ENTRIES PROVIDED:
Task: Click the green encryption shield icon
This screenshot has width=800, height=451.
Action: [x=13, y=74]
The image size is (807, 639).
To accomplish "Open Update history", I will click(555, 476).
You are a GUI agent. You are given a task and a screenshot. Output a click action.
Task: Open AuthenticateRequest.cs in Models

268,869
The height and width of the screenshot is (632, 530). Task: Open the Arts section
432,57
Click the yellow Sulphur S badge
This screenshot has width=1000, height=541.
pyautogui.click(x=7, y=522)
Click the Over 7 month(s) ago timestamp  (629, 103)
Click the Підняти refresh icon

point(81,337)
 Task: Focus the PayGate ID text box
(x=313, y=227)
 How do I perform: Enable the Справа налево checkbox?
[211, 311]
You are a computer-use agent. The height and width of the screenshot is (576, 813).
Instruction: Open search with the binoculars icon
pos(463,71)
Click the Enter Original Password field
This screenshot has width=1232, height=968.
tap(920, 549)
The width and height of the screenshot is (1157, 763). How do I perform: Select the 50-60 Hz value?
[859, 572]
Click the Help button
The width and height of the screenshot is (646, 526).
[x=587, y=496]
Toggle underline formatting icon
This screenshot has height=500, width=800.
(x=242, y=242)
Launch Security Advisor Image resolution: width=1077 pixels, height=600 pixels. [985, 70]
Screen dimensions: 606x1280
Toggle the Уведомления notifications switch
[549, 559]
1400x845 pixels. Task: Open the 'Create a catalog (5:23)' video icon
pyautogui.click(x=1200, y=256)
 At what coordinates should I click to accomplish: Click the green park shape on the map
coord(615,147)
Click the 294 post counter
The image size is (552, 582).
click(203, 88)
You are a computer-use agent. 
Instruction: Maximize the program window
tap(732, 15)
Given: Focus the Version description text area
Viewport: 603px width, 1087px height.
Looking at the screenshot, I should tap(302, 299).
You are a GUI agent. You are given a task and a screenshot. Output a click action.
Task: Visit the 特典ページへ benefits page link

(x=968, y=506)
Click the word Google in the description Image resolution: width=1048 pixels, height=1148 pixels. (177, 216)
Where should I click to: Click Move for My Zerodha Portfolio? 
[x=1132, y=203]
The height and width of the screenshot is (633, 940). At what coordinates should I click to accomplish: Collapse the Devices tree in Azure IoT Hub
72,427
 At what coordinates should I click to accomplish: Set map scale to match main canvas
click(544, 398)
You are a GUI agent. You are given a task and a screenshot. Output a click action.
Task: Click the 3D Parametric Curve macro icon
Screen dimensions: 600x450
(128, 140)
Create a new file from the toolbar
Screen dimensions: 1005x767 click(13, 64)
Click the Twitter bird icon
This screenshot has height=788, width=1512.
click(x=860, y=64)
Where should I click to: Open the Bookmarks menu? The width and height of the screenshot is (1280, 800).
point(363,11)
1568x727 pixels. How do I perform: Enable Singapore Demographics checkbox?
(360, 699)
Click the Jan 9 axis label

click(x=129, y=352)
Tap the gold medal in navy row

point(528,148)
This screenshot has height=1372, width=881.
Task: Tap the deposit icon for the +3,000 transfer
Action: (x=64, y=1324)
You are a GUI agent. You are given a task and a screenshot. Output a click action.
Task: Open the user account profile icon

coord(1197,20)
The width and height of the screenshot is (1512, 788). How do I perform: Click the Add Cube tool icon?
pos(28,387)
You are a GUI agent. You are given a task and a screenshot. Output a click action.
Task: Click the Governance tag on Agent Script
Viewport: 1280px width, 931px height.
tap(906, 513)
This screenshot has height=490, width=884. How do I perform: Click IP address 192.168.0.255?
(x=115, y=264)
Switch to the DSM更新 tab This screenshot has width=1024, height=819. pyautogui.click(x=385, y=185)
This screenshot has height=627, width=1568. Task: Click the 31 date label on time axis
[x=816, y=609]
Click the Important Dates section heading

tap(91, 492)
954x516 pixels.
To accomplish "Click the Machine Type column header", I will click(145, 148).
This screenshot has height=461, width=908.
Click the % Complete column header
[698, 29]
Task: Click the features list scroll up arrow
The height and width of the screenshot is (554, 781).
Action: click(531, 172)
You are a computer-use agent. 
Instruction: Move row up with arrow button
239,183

TASK TO CARRY OUT: Please report every line in the entries above that holds the string "will".

RESULT:
To accomplish "Open Update history", I will click(555, 476).
To accomplish "Click the Machine Type column header", I will click(145, 148).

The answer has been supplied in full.